Last week, we heard about a U.S. government Web site rating nursing homes around the nation. And this week, a new report by the Washington, D.C.-based Last Acts ranks states according to palliative or end-of-life care.

Hawai'i neither makes nor fails the grade in either of these eye-opening studies. But from what we can extrapolate, the Aloha State is still lacking in the critical areas of pain management, hospice care and death with dignity.

That said, it's important to note that the state Executive Office on Aging has taken some steps to improve the end-of-life experience since Last Acts gathered its data.

A 1999 Robert Wood Johnson Foundation grant helped create a public-private partnership for continuous care called Kokua Mau. Also, more nursing school students, hospitals and nursing home staff are receiving end-of-life training.
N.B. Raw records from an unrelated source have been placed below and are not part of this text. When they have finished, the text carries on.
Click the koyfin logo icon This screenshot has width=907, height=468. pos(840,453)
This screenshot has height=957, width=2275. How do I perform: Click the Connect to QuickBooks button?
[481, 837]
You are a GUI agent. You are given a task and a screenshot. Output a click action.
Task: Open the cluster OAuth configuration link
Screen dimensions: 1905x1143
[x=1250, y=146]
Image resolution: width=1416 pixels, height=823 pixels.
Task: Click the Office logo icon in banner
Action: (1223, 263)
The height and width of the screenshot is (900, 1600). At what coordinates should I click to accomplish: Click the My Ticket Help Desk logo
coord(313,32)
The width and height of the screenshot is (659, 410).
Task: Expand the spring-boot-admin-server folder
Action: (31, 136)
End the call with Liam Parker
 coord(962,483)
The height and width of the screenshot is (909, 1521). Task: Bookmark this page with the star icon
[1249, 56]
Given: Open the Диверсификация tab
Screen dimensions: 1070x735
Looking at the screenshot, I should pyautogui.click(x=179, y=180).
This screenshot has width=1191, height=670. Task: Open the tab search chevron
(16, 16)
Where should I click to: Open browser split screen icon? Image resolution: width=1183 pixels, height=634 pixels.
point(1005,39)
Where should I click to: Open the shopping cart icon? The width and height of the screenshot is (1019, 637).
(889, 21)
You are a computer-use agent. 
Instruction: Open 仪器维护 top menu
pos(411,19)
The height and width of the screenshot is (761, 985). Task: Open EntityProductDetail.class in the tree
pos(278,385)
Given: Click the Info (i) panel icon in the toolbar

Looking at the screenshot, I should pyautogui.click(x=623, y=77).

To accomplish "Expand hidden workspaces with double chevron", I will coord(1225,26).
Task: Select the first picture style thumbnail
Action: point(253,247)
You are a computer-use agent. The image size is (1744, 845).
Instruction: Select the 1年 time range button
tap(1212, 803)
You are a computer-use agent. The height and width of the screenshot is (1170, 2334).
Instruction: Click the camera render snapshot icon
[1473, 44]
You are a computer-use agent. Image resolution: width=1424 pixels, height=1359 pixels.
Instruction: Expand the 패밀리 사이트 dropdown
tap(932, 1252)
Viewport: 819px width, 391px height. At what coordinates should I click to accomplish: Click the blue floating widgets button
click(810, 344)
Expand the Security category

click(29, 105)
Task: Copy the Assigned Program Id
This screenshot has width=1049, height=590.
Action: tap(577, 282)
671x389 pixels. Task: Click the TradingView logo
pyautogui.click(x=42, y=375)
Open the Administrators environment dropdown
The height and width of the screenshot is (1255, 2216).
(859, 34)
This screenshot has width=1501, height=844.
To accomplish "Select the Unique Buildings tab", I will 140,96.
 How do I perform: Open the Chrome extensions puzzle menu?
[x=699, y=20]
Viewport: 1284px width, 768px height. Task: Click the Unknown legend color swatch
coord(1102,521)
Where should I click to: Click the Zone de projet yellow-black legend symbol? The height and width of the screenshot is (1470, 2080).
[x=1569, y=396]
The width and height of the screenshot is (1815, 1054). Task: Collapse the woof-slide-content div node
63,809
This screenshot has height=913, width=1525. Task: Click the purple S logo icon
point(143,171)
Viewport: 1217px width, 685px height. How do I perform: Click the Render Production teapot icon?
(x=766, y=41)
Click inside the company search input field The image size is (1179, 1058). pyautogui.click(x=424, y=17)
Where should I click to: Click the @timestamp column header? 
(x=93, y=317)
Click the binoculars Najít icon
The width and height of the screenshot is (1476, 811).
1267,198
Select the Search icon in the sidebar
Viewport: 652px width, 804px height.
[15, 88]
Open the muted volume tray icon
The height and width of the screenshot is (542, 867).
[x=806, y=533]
And, according to the report, Hawai'i wins high marks for tending dying patients in the intensive care units of hospitals and in supporting living wills and medical powers of attorney for dying patients.

But the report also finds that one in three nursing home patients in Hawai'i suffers persistent pain. If that number hasn't been lowered by now, it certainly should be.

Also, the study laments, "most hospitals in Hawai'i do not have hospice or palliative care programs." And that's underscored by the relatively few number of Islanders who die at home — 23 percent.

Once a doctor has determined that a patient has a matter of months to live, there is no reason why the patient should have to die in a hospital hooked up to life-support machines. That's where hospice comes in.

Hospice is not a place but a care program designed to provide comfort, support and dignity to patients and their families when terminally ill patients no longer respond to treatments. It also deals with the emotional, social and spiritual impact of the disease on the patients and their families and friends.

Last, a terminally ill person who is in chronic pain ought to have the choice to end his or her life with the help of a physician. We're confident that solid safeguards against abuse can be written into physician-assisted suicide legislation, as they were in Oregon. It's now up to the new governor and Legislature to pass laws that will make Hawai'i a better place to die.